ACTIVITY ::
Scan the records below. List lines holding "with".
▼
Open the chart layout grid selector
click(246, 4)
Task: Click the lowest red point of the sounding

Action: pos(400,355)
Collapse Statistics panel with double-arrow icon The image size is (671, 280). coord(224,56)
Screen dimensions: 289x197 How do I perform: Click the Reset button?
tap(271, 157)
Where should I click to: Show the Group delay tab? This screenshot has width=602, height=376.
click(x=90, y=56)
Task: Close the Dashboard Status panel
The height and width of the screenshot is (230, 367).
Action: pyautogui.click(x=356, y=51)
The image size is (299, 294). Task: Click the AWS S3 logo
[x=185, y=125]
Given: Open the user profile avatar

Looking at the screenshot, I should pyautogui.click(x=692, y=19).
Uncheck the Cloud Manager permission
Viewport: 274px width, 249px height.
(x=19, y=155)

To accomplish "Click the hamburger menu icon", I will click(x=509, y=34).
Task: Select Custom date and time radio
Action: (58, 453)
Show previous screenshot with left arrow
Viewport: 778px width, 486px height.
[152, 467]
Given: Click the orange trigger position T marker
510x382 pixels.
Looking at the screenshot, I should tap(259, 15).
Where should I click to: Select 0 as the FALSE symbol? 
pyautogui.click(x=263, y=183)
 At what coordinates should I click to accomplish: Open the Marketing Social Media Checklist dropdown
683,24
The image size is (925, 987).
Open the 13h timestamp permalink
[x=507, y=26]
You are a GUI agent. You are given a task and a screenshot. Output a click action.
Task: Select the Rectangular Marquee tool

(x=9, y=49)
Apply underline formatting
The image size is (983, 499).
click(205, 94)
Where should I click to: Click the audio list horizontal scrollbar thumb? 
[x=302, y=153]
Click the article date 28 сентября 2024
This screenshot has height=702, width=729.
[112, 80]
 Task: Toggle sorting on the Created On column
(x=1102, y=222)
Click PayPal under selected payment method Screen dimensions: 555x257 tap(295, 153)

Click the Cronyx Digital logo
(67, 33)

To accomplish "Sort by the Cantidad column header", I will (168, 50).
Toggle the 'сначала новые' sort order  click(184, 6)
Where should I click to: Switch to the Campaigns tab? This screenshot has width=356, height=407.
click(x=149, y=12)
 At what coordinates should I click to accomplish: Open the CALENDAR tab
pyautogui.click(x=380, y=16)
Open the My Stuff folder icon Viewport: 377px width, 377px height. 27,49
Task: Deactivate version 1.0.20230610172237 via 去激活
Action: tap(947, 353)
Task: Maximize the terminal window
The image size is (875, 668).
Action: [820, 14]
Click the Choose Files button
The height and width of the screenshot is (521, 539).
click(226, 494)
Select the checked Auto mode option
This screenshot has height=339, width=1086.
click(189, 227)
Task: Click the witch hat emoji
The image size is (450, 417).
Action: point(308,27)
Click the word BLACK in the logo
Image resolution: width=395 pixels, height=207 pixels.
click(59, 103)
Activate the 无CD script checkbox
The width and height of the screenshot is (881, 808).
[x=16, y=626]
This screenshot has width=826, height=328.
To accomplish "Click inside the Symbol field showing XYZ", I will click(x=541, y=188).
▲
ANSWER TO THIS TASK ::
Collapse Statistics panel with double-arrow icon The image size is (671, 280). coord(224,56)
Show previous screenshot with left arrow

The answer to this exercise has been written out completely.